As memories of my childhood flush back and looks at me through my grown up face, there is a quiet yearn for my childhood days. My unckes and aunts whom we have missed come back as a storm in my memory. It is like a strong wave crashing through the shores. O how I miss my people. All my prayers go out for them.
As I came to Purnia, my eyes searched the doors and gates of my neighbours, all known faces, some new, but all wonderful. We have such beautiful conversations here, all day from morning till night. Conversations of Swami Vivekananda, motivational talks and many guided conversations which are very healthy. My uncle has also come down from Jodhpur. He is also taking part in his business dealings and friendships here. I have friends here too, mostly married. Well, I’m not married yet, so pressure of not getting married, catches on.
I need to stay focussed, but I love that my friends are married and have children too. Oh! I’m an aunt. How lucky! I love the way my friends veer the conversation about my life to a very positive space. It deals with specially economic independence which I don’t have. It’s all my doing. After leaving my job after 4 months in Chennai, I barely took to writing. Leaving my job was a Big mistake. Big, in capital letters.
What to say now! After spending a few years of pondering, I opened my first blog at wordpress. It’s a helpful site. So, I’m still dealing with it. I’m taking one step at a time. Blogging becoming my passion slowly and steadily. I love to write and mostly, my writings are targeted in fashion. So I know the nitty gritties of working in fashion journalism although I have no education in the field.

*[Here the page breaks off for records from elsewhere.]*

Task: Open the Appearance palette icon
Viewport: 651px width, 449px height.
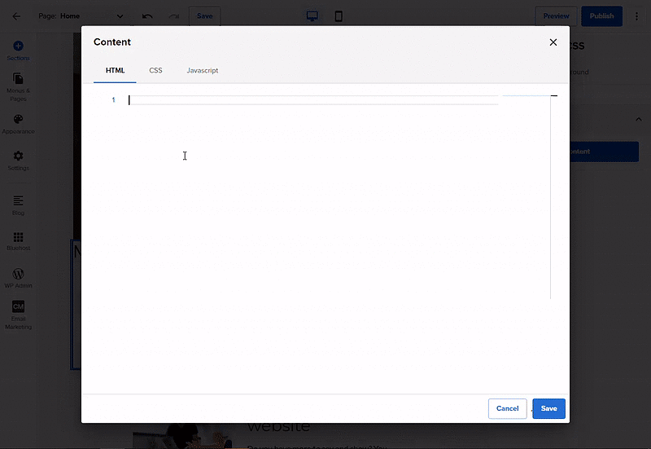Action: 18,119
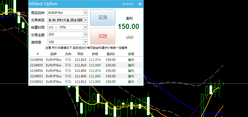The width and height of the screenshot is (248, 117).
Task: Open the 交易金额 dropdown showing 200
Action: tap(86, 34)
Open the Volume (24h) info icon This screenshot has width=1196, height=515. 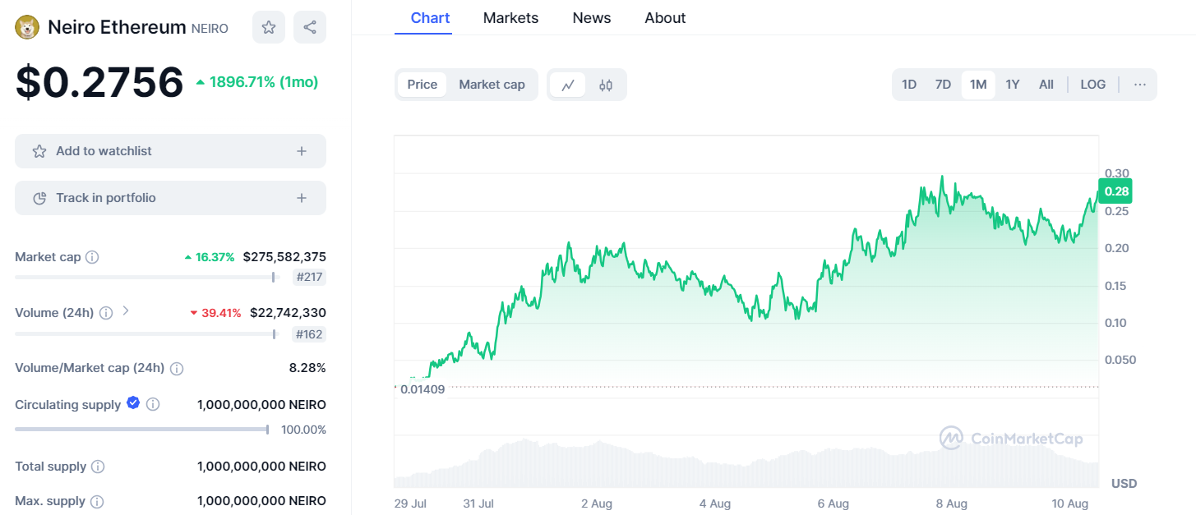(106, 313)
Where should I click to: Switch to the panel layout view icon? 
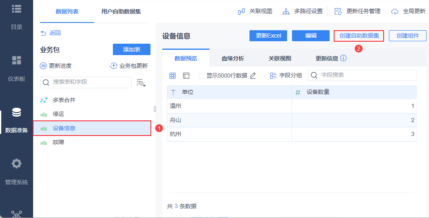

So, some hot tea greeted us at Purnia. Here, thankfully my internet is working. My house looked up at me and I felt taller than before, although my height stopped increasing a few years ago. That time doors seem to fit and buildings seem smaller than before. It has happened to me.
So, of all the positive conversations and visiting friends, I have become a little more happier than before. While writing this, my mind veered or diverted towards the song sung by Ed Sheeran, Happier. Nice song, silly people all happy. I end this chapter on a happy note this diwali.